**Questões para responder**.
a – Repita, da crônica sobre formigas, o trecho que vai de "Coluna semanal de" até "seu mundo microscópico.", inclusive.
b – Resuma em menos palavras o parágrafo da crônica sobre formigas que começa com "Há um provérbio que aconselha", mantendo os fatos principais.
c – Continue a crônica sobre formigas a partir do ponto em que o texto termina.
===== Texto fornecido =====
Raquel Naveira

Escritora sul-mato-grossense, nasceu no dia 23 de setembro de 1957. Formada em Direito e em Letras. Mestre em Comunicação e Letras. Tem vários livros publicados: romance, poesia, crônicas e infantis.       

Coluna semanal de Raquel Naveira
Nº 49, 19/11/2015

FORMIGAS

            Formigas sempre me intrigaram. Ficava horas de cócoras observando a correição a caminho do formigueiro, como se eu fosse uma espécie de cientista estudando a colônia, procurando descrever e explicar esse tipo avançado de sociedade. Os formigueiros, alguns em forma de cone, outros subterrâneos, eram autênticas obras de engenharia, com túneis e câmaras, por onde desfilavam operárias carregando folhas, flores e ramos maiores e mais pesados do que elas mesmas. Que trabalho incrível o das jardineiras cortadoras. Que voos nupciais nos ares, seguidos de uma chuva de asas decepadas no chão. Quanto trabalho e apego ao seu mundo microscópico.

            Há um provérbio que aconselha os preguiçosos a verem as formigas e imitá-las. É sinal de sabedoria reunir provisões durante a colheita, reservar alimentação abundante e variada para enfrentar a ameaça do inverno. Talvez essa passagem seja uma das influências da famosa fábula “A Cigarra e a Formiga” atribuída a Esopo e depois revisitada por Jean de La Fontaine. Conta a história de uma cigarra que cantava durante o verão, enquanto a formiga trabalhava acumulando mantimentos em seu formigueiro. No inverno, pobre e desamparada, a cigarra foi pedir abrigo à formiga. Esta perguntou o que ela tinha feito todo o verão: “– Cantei”, respondeu a cigarra. “– Então, agora dance”, disse a formiga, trancando a porta e deixando-a na neve e no frio. Formiga de coração duro. Leio sempre esse drama com um gemido na garganta. Sou cigarra, poeta de inspiração intermitente. Vivo cantando. Preciso de luz. Solto estrídulos ao calor do sol. Tem piedade de mim, Dona Formiga.

            O fascínio pelas formigas foi tema para vários autores. Ignácio Loyola Brandão no seu conto “O mistério da formiga matutina” exerce sua imaginação. O protagonista do conto considera viável o diálogo com esse inseto. Conversa com a formiga levando em conta as supostas anuências e negativas às suas perguntas. A formiga estava ali, perto da jarra de suco de laranja. Parecia triste e abatida. De onde teria vindo? Teria subido pelo elevador? Quanto tempo restaria a ela? Comovente a disponibilidade do autor/personagem de ouvir a si mesmo e ao outro. De conhecer-se a partir da investigação sobre um ser tão minúsculo, quase invisível, mas cheio de presença.
===== Conteúdo da listagem =====
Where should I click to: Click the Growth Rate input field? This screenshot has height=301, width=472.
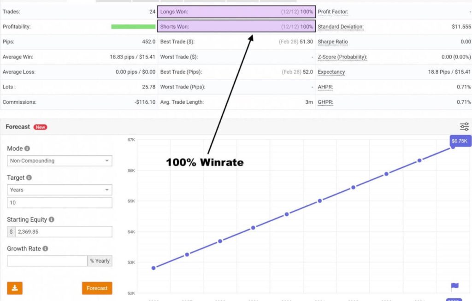47,261
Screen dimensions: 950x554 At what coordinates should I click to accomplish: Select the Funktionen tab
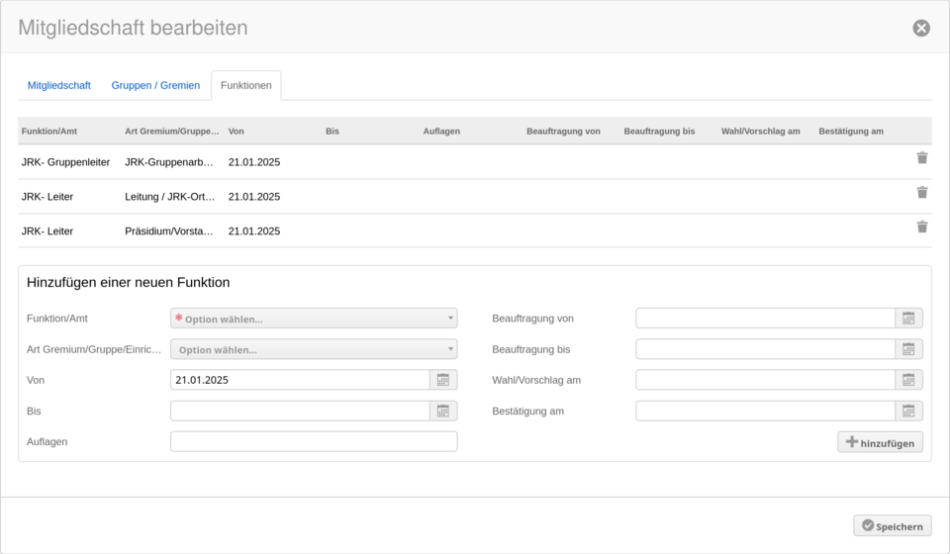pyautogui.click(x=246, y=86)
=====
**Suas respostas**.
a –
Coluna semanal de Raquel Naveira
Nº 49, 19/11/2015

FORMIGAS

            Formigas sempre me intrigaram. Ficava horas de cócoras observando a correição a caminho do formigueiro, como se eu fosse uma espécie de cientista estudando a colônia, procurando descrever e explicar esse tipo avançado de sociedade. Os formigueiros, alguns em forma de cone, outros subterrâneos, eram autênticas obras de engenharia, com túneis e câmaras, por onde desfilavam operárias carregando folhas, flores e ramos maiores e mais pesados do que elas mesmas. Que trabalho incrível o das jardineiras cortadoras. Que voos nupciais nos ares, seguidos de uma chuva de asas decepadas no chão. Quanto trabalho e apego ao seu mundo microscópico.

b – Um provérbio aconselha os preguiçosos a imitarem as formigas, que reúnem provisões na colheita para enfrentar o inverno. Essa ideia talvez tenha influenciado a fábula "A Cigarra e a Formiga", atribuída a Esopo e revisitada por La Fontaine. Na fábula, a cigarra canta no verão enquanto a formiga trabalha. No inverno, a cigarra pede abrigo. A formiga, ao saber que ela só cantou, manda-a dançar e a deixa na neve e no frio. Quem narra lê a história com um gemido na garganta, pois se vê como cigarra, poeta que vive cantando, e pede piedade à Dona Formiga.

c –
            No mesmo clima de realismo mágico, o conto “As formigas”, de Lygia Fagundes Telles, brinca com o jogo de sonho e realidade, curiosidade e medo, conteúdo e continente. Duas amigas são primas e universitárias, uma estuda Direito, a narradora e a outra Medicina. Mudam-se para uma pensão sinistra, decadente e assustadora. As garotas descobrem que o antigo morador deixou lá um caixote de ossos guardados. A estudante de Medicina se interessa e constata que o esqueleto raríssimo pertencia a um anão. Durante a noite, o quarto é tomado por um forte cheiro de bolor. Formigas invadem o aposento e marcham na direção do caixote de ossos. A estudante de Direito sonha com um anão olhando para ela. A outra investiga a caixa e percebe que os ossos estão sendo mexidos e colados, se reconstituindo com lógica. Faltava apenas o encaixe de alguns ossos para que o esqueleto ficasse formado. As moças fogem aflitas do sobrado de janelas ovaladas “iguais dois olhos tristes”. Interessante como a autora personifica a formiga nesta frase: “Uma formiguinha desgarrada (a mesma daquela noite?) sacudia a cabeça entre as mãos.”

            Formigas ainda me intrigam. Energia circulando nas entranhas da terra. Eu, cientista e criança, ora desbaratava a trilha, ora esmagava algumas com os pés, sentindo um estranho poder de vida e morte, de colocação de ordem no caos. Hoje, sou uma formiga, vigiada por Deus e pelo Diabo, no meio de um campo varrido por tempestades.